*** Source data

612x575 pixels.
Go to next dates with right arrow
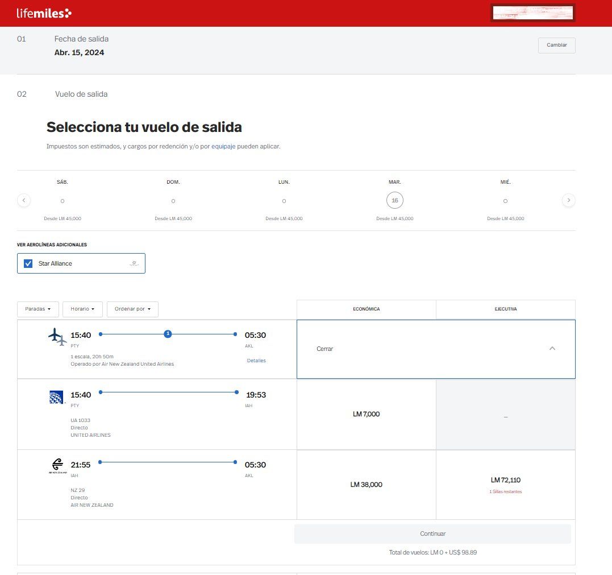568,200
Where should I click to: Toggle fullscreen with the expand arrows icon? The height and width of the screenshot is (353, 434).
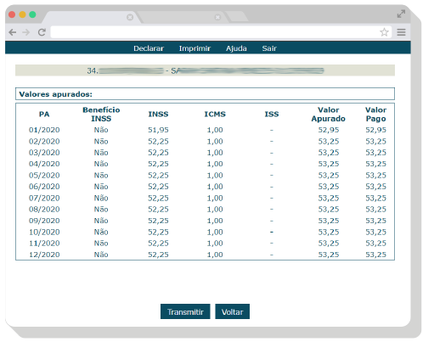(x=401, y=14)
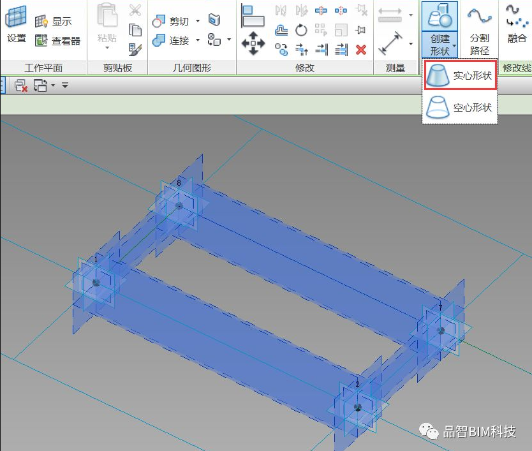Image resolution: width=532 pixels, height=451 pixels.
Task: Click the red X Delete icon
Action: 361,49
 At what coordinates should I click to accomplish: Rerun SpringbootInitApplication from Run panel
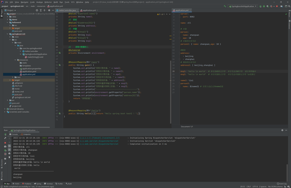tap(5, 134)
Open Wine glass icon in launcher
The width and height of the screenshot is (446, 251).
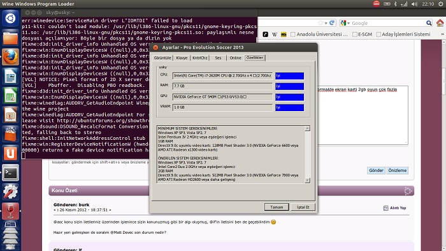(11, 211)
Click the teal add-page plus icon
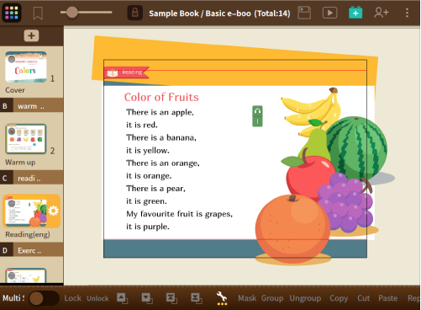 (355, 13)
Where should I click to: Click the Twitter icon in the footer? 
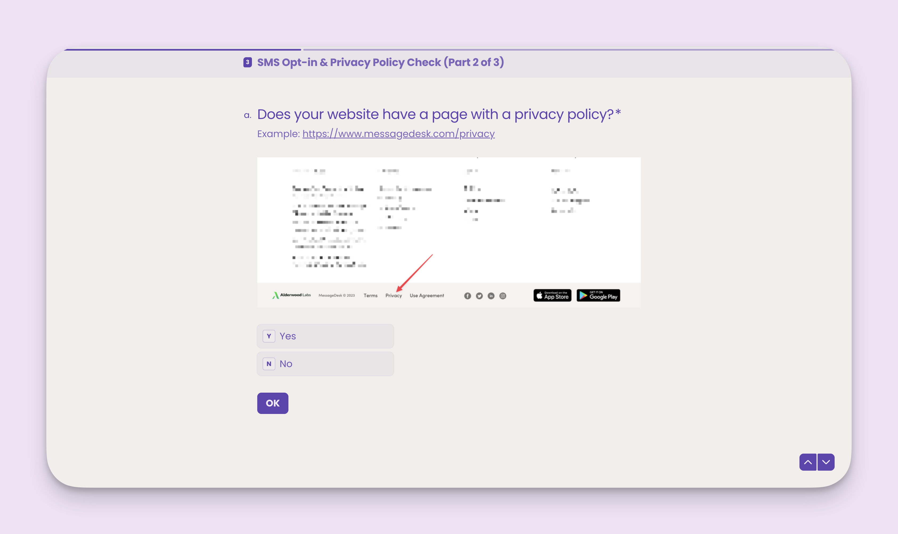pos(479,296)
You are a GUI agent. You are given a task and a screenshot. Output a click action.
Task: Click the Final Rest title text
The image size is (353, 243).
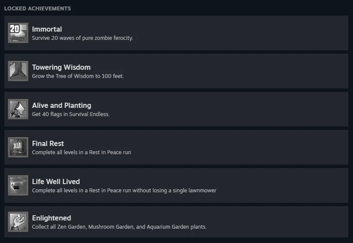point(48,143)
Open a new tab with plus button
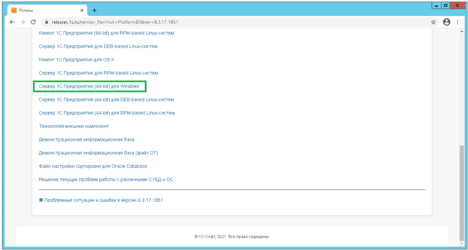The height and width of the screenshot is (250, 468). click(95, 10)
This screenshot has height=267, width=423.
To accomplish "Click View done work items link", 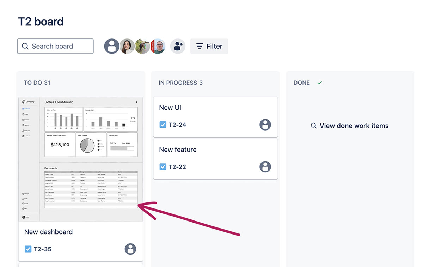I will (x=350, y=126).
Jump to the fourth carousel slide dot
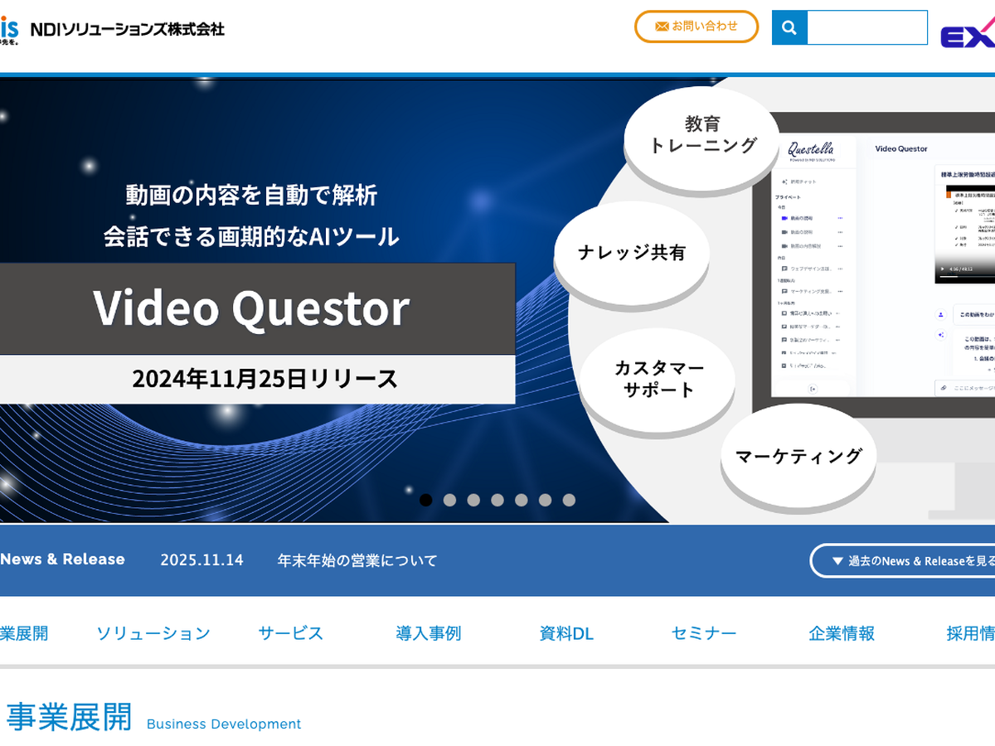The height and width of the screenshot is (746, 995). (x=498, y=500)
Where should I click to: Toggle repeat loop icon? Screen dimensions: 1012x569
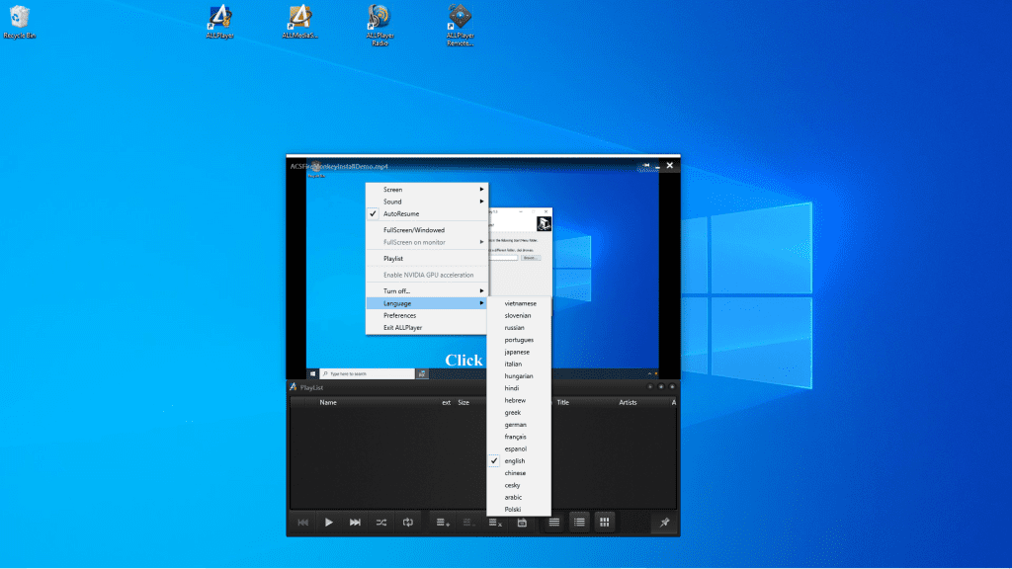tap(408, 522)
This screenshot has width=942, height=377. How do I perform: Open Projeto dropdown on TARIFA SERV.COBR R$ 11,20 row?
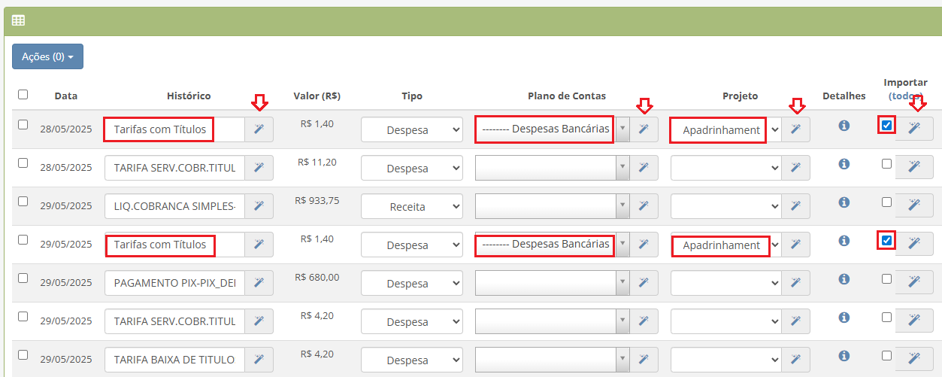click(725, 168)
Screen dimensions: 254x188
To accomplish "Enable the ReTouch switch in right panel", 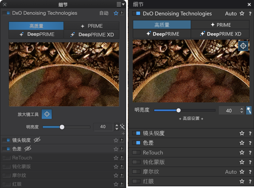I will tap(136, 152).
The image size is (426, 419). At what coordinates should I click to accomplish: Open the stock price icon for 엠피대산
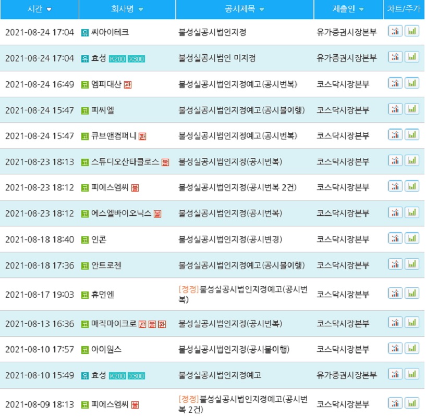coord(412,83)
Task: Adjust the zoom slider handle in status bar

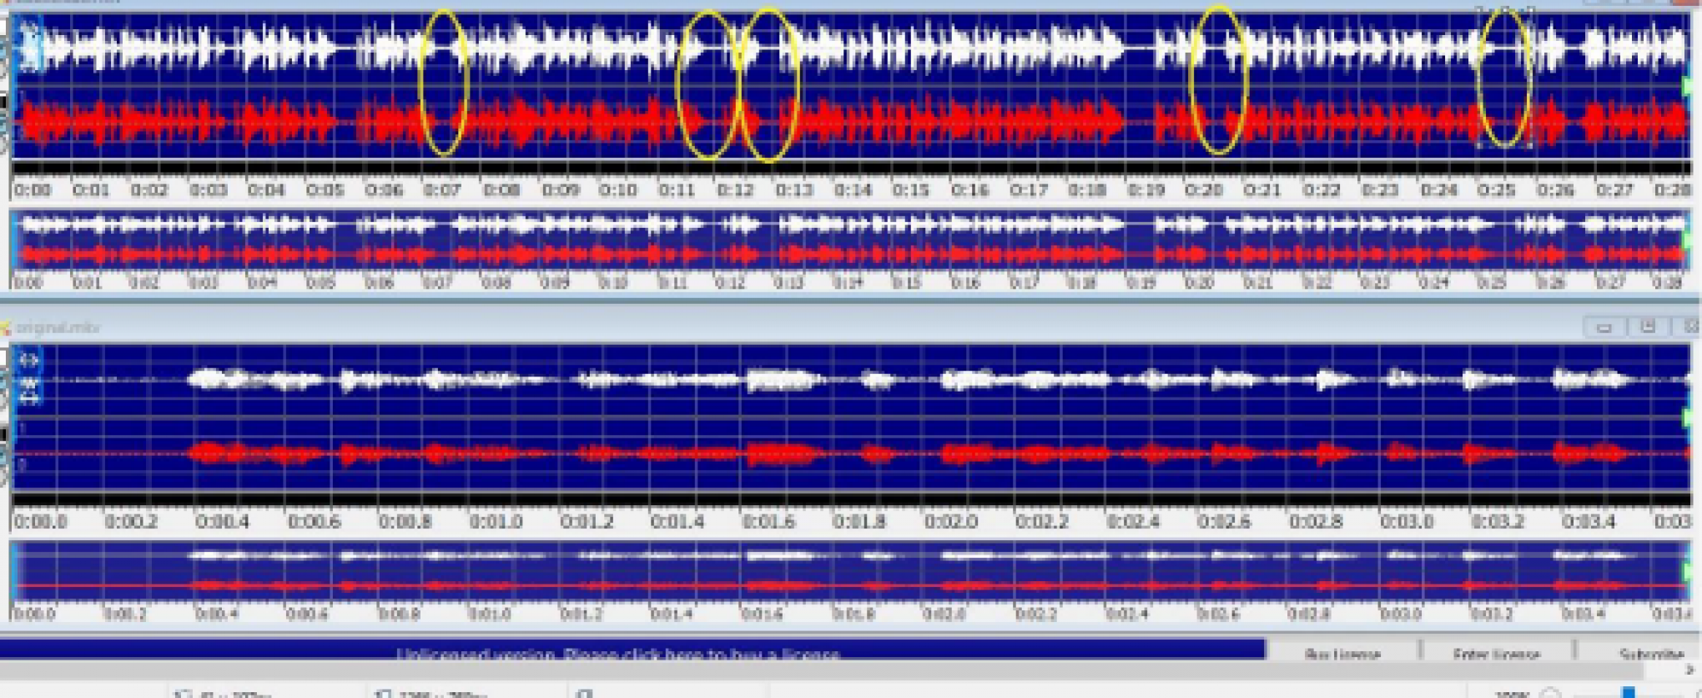Action: coord(1629,691)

******

Beginning with the line where "The image size is (426, 419)." appears, restate word for word every line down to the last one in the data, but keep the pictures out.

Solution below:
The image size is (426, 419). At what coordinates should I click to accomplish: Open the stock price icon for 엠피대산
coord(412,83)
Task: Adjust the zoom slider handle in status bar

Action: coord(1629,691)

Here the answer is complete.